I am going through today’s notebook. I would like to ask something to figure out whether I’ve understood it correctly or not.

Here are some statements I tried to make, please correct me and/or add missing points.

1) Dropping columns based on the feature importance might get rid of collinear features.

2) Getting rid of collinear features will increase the weight of their collinear counterparts which are left in the model.

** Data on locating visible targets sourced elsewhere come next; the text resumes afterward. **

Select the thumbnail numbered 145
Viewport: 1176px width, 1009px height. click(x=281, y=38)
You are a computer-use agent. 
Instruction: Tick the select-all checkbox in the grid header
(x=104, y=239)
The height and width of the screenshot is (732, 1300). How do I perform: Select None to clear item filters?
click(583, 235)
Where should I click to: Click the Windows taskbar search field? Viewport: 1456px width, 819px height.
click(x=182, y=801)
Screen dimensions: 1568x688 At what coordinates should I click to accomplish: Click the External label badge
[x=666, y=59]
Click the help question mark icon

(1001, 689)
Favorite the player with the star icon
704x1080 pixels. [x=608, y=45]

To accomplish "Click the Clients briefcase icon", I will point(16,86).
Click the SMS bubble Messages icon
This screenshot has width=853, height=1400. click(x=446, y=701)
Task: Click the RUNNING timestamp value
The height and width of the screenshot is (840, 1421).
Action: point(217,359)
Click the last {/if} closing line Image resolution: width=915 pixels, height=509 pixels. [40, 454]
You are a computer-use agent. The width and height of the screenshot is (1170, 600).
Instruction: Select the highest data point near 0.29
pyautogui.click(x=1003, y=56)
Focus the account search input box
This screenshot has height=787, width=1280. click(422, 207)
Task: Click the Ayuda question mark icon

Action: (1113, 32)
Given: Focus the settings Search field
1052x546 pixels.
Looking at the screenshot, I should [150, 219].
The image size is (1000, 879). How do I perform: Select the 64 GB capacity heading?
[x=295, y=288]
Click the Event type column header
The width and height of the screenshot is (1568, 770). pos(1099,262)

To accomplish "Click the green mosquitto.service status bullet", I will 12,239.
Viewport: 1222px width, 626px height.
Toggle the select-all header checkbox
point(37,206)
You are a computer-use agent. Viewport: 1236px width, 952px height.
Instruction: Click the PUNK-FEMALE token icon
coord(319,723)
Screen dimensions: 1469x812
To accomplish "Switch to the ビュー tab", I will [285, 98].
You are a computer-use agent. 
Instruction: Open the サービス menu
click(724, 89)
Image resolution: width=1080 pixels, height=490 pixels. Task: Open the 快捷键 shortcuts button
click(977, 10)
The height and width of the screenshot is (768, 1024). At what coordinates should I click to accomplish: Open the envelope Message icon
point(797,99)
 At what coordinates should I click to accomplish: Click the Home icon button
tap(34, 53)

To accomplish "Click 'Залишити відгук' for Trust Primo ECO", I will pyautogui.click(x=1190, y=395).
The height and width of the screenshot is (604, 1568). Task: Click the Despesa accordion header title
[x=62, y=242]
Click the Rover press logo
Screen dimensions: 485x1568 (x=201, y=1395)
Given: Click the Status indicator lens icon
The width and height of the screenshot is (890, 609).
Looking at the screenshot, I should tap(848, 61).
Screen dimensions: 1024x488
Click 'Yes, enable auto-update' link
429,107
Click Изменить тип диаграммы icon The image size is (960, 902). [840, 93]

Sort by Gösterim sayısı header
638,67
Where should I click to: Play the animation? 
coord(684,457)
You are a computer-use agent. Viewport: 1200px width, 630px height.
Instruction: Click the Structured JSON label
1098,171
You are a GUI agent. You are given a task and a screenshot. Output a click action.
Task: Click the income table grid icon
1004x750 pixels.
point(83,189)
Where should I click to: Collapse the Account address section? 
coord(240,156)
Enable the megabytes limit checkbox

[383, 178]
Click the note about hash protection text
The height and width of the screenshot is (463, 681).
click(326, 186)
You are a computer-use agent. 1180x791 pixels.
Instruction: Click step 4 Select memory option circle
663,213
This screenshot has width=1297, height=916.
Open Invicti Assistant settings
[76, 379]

Since both sets of features were giving similar signals, this was causing weights on that direction to be divided among them.

3) After having left with purer features (like more orthogonal vectors) we can make better interpretations on each individual features.

4) Dropping features may give us better results, because having left with purer features (more signal/noise ??) and having a threshold as max_depth, our model might then use this new subset of features to give a better generalization due to it’s simplicity. (this part is more clear with data leakage example given during the class, sometimes only a single column can map the desired relationship but additional features might add noise, but if this was the case wouldn’t RandomForest stop at a single split on this feature ?).

5) Open question: We often desire simpler models for the sake of better generalizing a phenomena, does that mean dropping columns is always better if there is not much signal in some features or should one squeeze every bit of information from those features of course without over fitting ?

Thanks

jeremy · November 3, 2017, 2:32am

Looking good! I’m not entirely sure about the answer to (4). I think it’s simply this: imagine you had 1000 columns, and only one was useful. And you used 50% of features for each split. Then often you’ll split on totally useless features. By removing useless features you’ll avoid these pointless splits. In practice, it’ll hardly ever happen, and increasing the number of features at each decision makes it less likely too, so we really see very little difference.

The latter. Don’t drop columns that reduces your validation accuracy by an appreciable amount. If it was generalizing better, your validation accuracy would show it!